Речь о бесплатном молоке

Авель Хладик
Купил себе на Больших Исадах свитер из овечьей шерсти. Теперь каждая дворняжка задорным лаем пытается отогнать меня обратно в стадо.
 
Зато именно так я понял, что дискриминация ленивых философов по первичным половым признакам - величайшая несправедливость современного мира. Как говорится - ужас с нами. Он только спит.
 
А нам, философам (молоко за вредность давать надо.

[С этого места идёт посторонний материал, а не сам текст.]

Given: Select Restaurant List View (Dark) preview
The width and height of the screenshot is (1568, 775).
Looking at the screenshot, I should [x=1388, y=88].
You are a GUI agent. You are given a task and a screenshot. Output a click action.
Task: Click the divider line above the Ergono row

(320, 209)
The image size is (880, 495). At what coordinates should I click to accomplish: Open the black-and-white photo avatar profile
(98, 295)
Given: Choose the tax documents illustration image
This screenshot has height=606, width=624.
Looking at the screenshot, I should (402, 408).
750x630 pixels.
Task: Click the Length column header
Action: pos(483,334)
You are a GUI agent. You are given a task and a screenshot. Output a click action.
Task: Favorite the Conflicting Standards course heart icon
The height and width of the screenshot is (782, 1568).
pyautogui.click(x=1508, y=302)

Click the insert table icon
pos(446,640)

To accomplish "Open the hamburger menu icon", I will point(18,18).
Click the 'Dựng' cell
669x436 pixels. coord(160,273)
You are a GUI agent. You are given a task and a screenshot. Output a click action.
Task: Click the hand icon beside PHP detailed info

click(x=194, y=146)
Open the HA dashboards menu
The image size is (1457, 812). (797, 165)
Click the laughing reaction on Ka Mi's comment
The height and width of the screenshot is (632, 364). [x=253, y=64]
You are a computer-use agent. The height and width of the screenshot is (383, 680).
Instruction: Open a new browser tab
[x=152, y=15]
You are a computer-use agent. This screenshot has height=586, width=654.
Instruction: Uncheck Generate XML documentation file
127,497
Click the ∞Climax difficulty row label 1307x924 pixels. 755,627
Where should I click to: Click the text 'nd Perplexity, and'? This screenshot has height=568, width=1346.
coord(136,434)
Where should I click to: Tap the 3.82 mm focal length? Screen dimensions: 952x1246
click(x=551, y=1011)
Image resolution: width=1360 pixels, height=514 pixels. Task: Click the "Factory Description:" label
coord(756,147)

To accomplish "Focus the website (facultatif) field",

Бесплатно) приходится на все реагировать в умственном смысле, чтобы решить наконец возникшее онтологическое неравенство. Мы и отреагировали большой чашкой Маофэна с молоком и медом вприкуску, после чего неравенство разрешилось в пользу тавтологии о знании и библейской печали, хотя все вокруг ждали смешного оксюморона в стиле Лукиана или, на худой конец, унылого, в стиле Филона Александрийского.
 
Так вышло совсем не потому, что с утра мы дурак и пьяница. Главная проблема в другом. Главная проблема - вовремя задаться вопросом- что в тебе настоящее, а что нет. Нам пишут и говорят, что в вашей прекрасной Греции (или не-Греции) нет ни споров, ни обид, ни страстей? Замечательно! Дай всем бог здоровья - и я аплодирую вашему счастью вот этими руками. Но подумайте о другом. О том, что если нет споров, обид и страстей - значит, нет и обратного. Радости, блаженства, любви. Ведь именно потому, что существуют отчаяние, разочарование и печаль, на свет рождается Радость. Куда ни пойди - ты нигде не встретишь восторга без отчаяния. Вот это и есть Настоящее… А еще есть Любовь. Человек, который забыл, кто он на самом деле, - не человек, а ходячий мираж. Какой смысл приручать такого человека? И ради чего жить такой жизнью хоть где?
 
Или вот еще вопрос - кому нибудь приходилось жить в комнате в которой все четыре угла тупые? Поверьте эта вещь будет посильнее чем квадратура круга, не говоря уж о "Фаусте" Гёте.
 
Однажды наша дорогая редакция выучила немецкий язык только за то, что на нем говорил и писал Гёте, Иоганн Вольфганг фон. Гете мне вообще всегда очень нравился.Носился по Веймару в своем небесно-голубом фраке на тележке, запряженной белой лошадью и соблазнял направо и налево местных, налитых пивом Fr;ulein - сисястых фанаток тушеной капусты и копченых колбасок.
 
И вот вдохнув воздуха полной грудью, исполненный искреннего почтения перед гением я прочитал таки его бессмертное творение "Фауст" в оригинале. Легко и свободно. Припал, говоря высоким штилем Освальда Шпенглера, к матрице фаустовского духа... или души? Забыл как правильно.
 
И представляете, сколь велико было мое разочарование помноженное на жалость о бесцельно прожитых часах, проведенных над учебниками немецкого языка и в лингафонных кабинетах филологического факультета МГУ.
 
Яркий перевод Пастернака выгодно отличался от бледного оригинала Гете. Он был звонче и солоней. И вовсе не потому что русский язык мне роднее, могуче, величе и ближче чем немецкий. Пастернак был объективно луче.
 
Лучше по всем моим тогдашним духовным параметрам, скрепам и причинам, которые сейчас нет никакого желания заново верифицировать. Особенно сейчас, когда мы с похмелья.
 
И если мы тогда заблуждались, пребывая на мужских гималаях интеллектуального галлюциноза - как раз это не вызывает у нас сейчас никаких сомнений - все равно заблуждение было прекрасным, как первая любовь, высоким, бесполезным, бессмысленно-нежным, трепетным и безнадёжным.
 
Засим откланиваюсь с надеждой, что быть может, лет через триста меня поймут и проявят к моим эссе и сочинениям необычайный интерес.